This place can be acceded walking or by different means of transport.
From downtown take Hidalgo street, and in its intersection with Benito Juárez street is the Núñez Garden. Surrounding it by its south part you can access Revolución street and the Temple is in the west flank of the mentioned garden.
When disappearing in the middle of century XIX the Old Mercedario Convent and its chapel of our Lady of the Mercedes Captives Redeeming, which occupied the half west of the frontal block to Cathedral, where today is the Municipal Palace, the illustrious priest José Ramón Arzac proposed and directed the construction of the new temple of the Mercy, initiated in 1871.
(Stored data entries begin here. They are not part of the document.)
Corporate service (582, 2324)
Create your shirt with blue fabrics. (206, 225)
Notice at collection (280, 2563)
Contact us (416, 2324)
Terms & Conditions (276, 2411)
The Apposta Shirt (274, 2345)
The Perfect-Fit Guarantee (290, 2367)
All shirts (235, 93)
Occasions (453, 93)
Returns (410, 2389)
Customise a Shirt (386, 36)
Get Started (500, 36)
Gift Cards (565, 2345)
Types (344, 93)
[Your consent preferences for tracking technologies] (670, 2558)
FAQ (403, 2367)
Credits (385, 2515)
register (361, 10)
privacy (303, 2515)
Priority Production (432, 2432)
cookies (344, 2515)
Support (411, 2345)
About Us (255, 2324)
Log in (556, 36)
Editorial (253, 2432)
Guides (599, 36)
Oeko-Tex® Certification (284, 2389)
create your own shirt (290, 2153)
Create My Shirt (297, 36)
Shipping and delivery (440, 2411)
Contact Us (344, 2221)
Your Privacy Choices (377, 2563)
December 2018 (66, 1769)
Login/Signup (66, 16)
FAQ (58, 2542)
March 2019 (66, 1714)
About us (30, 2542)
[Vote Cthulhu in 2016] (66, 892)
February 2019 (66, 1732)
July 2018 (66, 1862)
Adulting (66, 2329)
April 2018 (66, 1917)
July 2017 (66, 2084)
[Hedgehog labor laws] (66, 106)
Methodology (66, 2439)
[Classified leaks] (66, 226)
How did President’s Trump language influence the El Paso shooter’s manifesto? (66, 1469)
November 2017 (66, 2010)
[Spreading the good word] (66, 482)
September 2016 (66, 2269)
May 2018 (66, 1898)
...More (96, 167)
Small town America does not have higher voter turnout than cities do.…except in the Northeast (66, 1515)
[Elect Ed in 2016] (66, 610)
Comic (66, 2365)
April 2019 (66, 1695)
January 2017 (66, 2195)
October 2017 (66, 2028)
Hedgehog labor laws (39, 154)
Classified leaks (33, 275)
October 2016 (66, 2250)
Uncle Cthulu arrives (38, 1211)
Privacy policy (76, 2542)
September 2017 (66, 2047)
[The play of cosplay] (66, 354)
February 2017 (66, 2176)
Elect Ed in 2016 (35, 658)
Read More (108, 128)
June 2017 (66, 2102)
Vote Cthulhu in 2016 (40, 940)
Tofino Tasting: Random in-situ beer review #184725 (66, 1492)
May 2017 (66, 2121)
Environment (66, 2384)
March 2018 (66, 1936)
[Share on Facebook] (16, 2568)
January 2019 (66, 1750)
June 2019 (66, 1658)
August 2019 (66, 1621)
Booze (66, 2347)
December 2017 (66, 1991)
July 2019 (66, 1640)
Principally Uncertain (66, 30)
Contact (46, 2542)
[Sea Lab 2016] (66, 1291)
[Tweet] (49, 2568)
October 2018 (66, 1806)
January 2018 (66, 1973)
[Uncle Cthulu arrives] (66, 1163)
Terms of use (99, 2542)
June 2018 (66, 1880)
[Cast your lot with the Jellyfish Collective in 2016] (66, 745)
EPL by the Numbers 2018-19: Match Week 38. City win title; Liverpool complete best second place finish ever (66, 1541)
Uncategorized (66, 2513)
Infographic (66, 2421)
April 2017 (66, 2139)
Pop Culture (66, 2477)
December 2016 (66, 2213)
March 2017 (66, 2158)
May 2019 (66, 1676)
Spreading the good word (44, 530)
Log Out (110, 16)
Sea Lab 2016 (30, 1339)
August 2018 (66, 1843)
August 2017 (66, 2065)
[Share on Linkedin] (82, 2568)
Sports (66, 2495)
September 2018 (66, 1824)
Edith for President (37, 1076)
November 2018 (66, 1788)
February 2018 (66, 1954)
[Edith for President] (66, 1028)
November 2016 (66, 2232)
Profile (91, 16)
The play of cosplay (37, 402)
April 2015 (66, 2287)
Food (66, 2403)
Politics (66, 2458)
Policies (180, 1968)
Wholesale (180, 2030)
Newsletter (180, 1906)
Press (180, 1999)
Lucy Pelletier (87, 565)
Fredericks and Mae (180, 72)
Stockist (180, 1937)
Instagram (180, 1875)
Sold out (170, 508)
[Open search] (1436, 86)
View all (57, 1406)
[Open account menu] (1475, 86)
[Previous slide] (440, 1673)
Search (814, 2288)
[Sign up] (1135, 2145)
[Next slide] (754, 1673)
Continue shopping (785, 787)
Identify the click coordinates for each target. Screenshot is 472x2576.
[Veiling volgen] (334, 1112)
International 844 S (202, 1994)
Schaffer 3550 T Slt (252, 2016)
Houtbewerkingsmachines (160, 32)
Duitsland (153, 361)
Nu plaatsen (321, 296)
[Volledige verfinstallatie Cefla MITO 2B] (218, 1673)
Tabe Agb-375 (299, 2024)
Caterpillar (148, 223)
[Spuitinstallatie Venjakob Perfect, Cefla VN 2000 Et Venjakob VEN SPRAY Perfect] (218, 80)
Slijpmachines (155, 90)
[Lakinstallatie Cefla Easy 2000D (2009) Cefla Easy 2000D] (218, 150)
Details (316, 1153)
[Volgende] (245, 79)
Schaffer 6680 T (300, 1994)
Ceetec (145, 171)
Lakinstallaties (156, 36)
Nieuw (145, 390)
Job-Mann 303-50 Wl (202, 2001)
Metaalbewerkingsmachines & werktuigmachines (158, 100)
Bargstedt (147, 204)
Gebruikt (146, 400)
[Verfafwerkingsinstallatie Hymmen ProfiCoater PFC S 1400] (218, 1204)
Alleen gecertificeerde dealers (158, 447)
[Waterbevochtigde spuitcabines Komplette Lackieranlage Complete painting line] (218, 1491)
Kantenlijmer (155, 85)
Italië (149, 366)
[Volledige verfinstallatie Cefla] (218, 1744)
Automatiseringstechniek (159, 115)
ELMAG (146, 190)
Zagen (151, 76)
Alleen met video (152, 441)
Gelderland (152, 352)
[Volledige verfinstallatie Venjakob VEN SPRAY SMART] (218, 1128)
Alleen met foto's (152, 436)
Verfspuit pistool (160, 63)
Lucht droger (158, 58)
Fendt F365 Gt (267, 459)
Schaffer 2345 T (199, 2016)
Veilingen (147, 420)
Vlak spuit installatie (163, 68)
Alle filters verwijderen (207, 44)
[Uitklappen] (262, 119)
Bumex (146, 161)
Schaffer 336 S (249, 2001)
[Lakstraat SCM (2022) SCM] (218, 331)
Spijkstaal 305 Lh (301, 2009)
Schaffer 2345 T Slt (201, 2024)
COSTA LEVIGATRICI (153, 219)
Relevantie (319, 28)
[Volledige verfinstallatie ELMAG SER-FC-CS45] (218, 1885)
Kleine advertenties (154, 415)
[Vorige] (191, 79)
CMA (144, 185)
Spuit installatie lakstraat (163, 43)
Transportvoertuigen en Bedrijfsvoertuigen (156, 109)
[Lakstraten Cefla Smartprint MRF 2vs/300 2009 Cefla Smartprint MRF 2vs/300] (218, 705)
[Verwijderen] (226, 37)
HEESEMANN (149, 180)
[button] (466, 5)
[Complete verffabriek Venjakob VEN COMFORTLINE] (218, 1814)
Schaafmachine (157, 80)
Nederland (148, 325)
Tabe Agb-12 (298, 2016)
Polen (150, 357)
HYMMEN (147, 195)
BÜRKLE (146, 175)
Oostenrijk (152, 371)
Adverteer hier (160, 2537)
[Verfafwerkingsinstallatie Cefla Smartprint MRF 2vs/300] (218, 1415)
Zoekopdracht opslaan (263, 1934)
It is one of the few Temples in the city constructed of stone. It is said that the material was carried by hand by the faithfuls from the near stream of the Manrique, three blocks to the west. Perhaps that was the reason of the slow progress of its construction, as much, that 60 years later an earthquake threw down the cupola, when the construction had not been finished. Soon its reconstruction began, although to the same rate; so that 10 years later, when the 1941 earthquake came, it remained unfinished.
It have only been conserved of the project and its original construction, parts of the lateral walls and the facade. This is characterized for having two volumes, with the access finished off in half point arc and flanked by twin columns of doric order; the bay of access is framed with molded quarrying and a half point arc, demonstrating the key, conserves its original carpentry with reduced arc. This body is finished off with entablature with stonecutting cornice.
The second body is also flanked by two pilasters with plinth and two twin Ionian columns to each end. It preserves a window bay of the choir, with vitral, framed in put molded quarrying and bent roof, demonstrating the key, this body displays a pinnacle in a fronton way. In its ends it displays an apparent stone entrecalle (space or groove between two moldings), with an óculo in each side. The right entrecalle is finished off by a bell tower; the left one is unfinished. By Madero street, it displays in the atrium a secondary access with an iron door covered with lead. There is a well with a curbstone towards the north of this access.